On the face of it, this sounds like it has some possibilities. I actually have a pen pal housed at a prison in Marysville, Ohio, who takes care of the warden’s dog occasionally. It gives her great pleasure and a taste of non-prison life.
What concerned us is that when one of my committee members spoke with the Commissioner of Corrections. Lisa Menard, it was the first she had heard of it – she had never been asked to testify. She said that when a similar project, promoted by the Blue Star Mothers of Vermont, had been attempted to provide service dogs for veterans, it met with serious problems. The prison environment can be noisy and chaotic and not conducive for dog comfort and ease. As a result, people were bitten including one staff member who required stitches. Setting up a program like this would require a change in the staff work contracts so the likelihood of a program being in place by January 1, 2017 was highly unlikely.
Had the HAFPC had the time to take testimony, the first thing we would have done would have been to ask the Commissioner of Corrections to testify as to the feasibility of such a program and how much it would cost.
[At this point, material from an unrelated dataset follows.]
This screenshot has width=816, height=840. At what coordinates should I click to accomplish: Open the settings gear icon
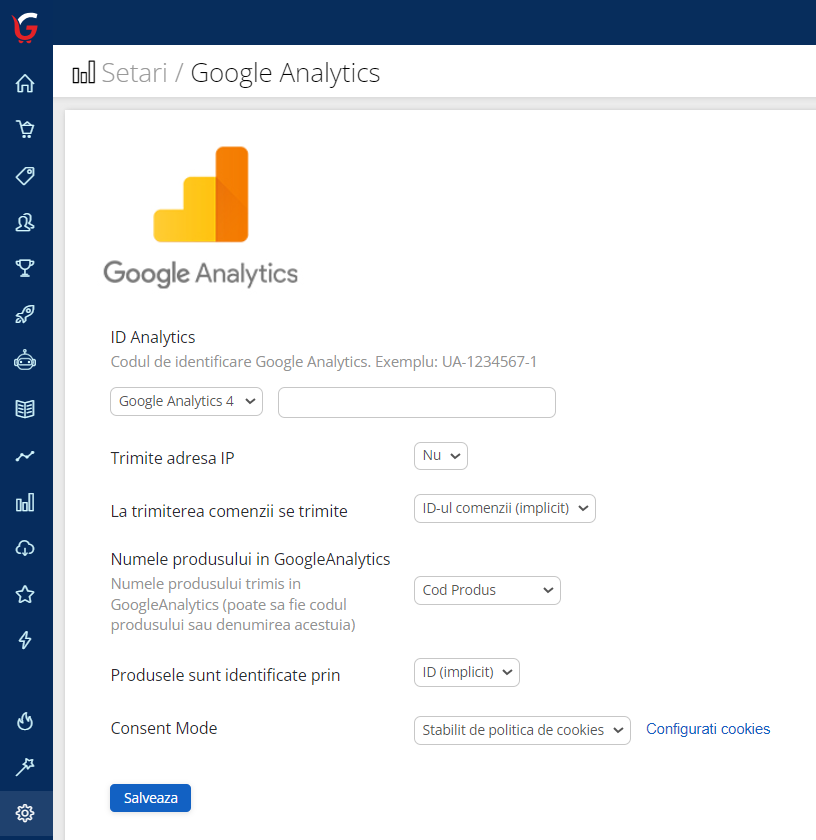(25, 813)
There was nothing included in the FY 2017 budget to fund this pilot program.
I mentioned that the Animal Cruelty Investigation Advisory Board had been attached to two other bills. They were H.533, an act relating to victim notification, and H.130, an act relating to the Agency of Public Safety. One could question how germane this Board is to either of those two bills, but it is the end of the Session so germaneness seems to fly out the window. Ultimately, the egregious language made it through the process attached to H.533 on a close vote of 74 – 67 because folks didn’t want the victim notification bill to die. This was definitely not a shining moment for the legislative process.
Ironically, H.512, the bill that had been thoroughly vetted and agreed to by all of the stakeholders including the Humane Society of the United States died, it seems, because of the objections of one Windsor County animal rights activist.
Another issue that was causing some concern was the opening up of language regarding our law regarding the labeling of food produced with genetic engineering. In what might have been a last ditch effort to scuttle our law, an attempt was made to open up language around delicatessen labeling requirements. The Attorney General’s office strongly advised against that – we are, after all, in the middle of a lawsuit with the National Grocery Manufacturer’s Association, the Snack Food Association, the International Dairy Foods Association, and the National Association of Manufacturers. Thankfully, cooler heads prevailed and we did not open up that part of the law.
What we did do was to prohibit people from bringing a private right or cause of action until July 1, 2017. This gives some comfort to manufacturers as we move forward with implementation of the law. Passing this language gives added assurance that private individuals will not be able to bring a lawsuit until there is ample time to remove products that are not properly labeled from the shelves.
We must continue to remain vigilant regarding the situation in Washington, DC, pertaining to our labeling legislation. We continue to hear that Sen. Debbie Stabenow (D) of Michigan is attempting to develop compromise language that would preempt our law. We understand that QR (quick response) codes would be used to indicate genetic engineering in food, but as many of us know, QR codes are not widely used, frequently don’t work, and require possession of advanced mobile phones, which sometimes don’t work in large grocery stores – not a universally accessible solution like a simple label on a package.